■ **WHAT THE TASK ASKS**
The answer must be an exact copy of the lines from the one holding "Task: Click the panel" through the final line of the entries, and nothing else.

■ **PROVIDED DATA**
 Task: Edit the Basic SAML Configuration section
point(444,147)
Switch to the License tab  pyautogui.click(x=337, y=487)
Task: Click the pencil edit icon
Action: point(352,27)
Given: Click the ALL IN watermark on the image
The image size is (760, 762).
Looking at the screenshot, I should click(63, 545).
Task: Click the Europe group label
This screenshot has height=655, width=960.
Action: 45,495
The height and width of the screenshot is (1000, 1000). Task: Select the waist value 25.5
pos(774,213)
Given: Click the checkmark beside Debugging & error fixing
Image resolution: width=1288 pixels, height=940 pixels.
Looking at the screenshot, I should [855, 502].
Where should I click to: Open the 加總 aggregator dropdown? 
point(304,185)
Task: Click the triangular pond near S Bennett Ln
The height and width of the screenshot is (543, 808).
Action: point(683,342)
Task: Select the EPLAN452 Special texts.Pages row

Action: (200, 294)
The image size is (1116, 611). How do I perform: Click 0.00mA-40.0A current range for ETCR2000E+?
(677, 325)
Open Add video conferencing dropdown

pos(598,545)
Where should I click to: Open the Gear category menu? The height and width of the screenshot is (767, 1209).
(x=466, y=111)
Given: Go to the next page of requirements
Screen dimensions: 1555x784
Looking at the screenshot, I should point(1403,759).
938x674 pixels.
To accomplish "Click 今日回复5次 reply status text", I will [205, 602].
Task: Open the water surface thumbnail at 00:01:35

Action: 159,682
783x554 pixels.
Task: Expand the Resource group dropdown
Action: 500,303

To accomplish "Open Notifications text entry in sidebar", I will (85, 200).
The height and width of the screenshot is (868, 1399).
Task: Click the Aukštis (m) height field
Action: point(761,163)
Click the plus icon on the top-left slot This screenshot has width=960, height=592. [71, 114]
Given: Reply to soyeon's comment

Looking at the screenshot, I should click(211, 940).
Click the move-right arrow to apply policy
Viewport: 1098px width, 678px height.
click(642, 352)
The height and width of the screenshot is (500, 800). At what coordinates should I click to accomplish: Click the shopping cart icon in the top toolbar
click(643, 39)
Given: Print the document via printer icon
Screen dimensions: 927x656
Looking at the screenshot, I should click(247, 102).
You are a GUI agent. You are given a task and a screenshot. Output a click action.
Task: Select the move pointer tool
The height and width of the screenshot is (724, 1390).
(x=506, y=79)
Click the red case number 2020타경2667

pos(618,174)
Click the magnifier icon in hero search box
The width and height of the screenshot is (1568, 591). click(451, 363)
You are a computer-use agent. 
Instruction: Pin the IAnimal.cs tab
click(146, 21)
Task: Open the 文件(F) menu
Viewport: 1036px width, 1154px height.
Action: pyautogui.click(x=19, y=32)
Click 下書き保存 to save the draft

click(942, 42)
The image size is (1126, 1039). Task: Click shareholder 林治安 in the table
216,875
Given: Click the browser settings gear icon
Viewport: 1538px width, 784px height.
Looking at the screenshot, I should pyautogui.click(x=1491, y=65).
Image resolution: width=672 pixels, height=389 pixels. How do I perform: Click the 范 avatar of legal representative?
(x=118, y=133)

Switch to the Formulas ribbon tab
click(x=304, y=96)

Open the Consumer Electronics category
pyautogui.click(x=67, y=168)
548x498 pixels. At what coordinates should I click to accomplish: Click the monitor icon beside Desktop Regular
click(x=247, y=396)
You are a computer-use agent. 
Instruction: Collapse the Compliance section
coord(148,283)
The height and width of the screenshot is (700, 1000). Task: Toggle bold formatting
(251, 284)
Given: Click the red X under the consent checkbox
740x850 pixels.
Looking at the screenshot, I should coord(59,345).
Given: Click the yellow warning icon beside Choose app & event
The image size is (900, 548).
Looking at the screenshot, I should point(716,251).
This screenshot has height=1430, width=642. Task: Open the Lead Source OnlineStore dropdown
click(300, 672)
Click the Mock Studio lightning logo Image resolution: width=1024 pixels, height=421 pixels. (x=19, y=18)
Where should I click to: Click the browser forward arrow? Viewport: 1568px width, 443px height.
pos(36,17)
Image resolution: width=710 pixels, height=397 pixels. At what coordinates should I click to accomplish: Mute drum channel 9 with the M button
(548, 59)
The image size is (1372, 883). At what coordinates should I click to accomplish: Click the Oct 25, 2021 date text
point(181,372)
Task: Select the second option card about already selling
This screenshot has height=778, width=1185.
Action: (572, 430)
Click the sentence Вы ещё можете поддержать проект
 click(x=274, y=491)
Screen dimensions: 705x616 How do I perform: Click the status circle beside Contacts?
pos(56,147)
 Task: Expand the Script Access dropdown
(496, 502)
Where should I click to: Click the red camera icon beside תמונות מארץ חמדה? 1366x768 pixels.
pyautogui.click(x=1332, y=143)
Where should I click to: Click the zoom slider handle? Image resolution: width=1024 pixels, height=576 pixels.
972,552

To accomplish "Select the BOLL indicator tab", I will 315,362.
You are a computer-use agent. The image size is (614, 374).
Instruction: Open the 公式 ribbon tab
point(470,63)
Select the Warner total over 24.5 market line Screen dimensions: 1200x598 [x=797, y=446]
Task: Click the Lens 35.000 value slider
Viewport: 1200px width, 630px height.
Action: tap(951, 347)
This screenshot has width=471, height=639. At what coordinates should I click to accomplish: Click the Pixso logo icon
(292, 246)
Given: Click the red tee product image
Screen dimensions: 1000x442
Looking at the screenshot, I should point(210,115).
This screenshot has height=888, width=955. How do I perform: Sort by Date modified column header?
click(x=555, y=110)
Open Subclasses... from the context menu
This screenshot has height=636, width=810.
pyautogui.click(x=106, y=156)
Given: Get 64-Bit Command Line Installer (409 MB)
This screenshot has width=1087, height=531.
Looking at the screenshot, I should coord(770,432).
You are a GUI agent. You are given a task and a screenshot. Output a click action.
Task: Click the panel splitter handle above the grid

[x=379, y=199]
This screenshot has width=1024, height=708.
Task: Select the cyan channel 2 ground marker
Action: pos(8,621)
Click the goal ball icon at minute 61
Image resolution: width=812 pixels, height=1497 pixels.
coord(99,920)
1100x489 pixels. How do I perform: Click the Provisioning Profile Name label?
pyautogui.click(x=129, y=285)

■ **EXPECTED ANSWER**
Task: Click the panel splitter handle above the grid

[x=379, y=199]
This screenshot has width=1024, height=708.
Task: Select the cyan channel 2 ground marker
Action: pos(8,621)
Click the goal ball icon at minute 61
Image resolution: width=812 pixels, height=1497 pixels.
coord(99,920)
1100x489 pixels. How do I perform: Click the Provisioning Profile Name label?
pyautogui.click(x=129, y=285)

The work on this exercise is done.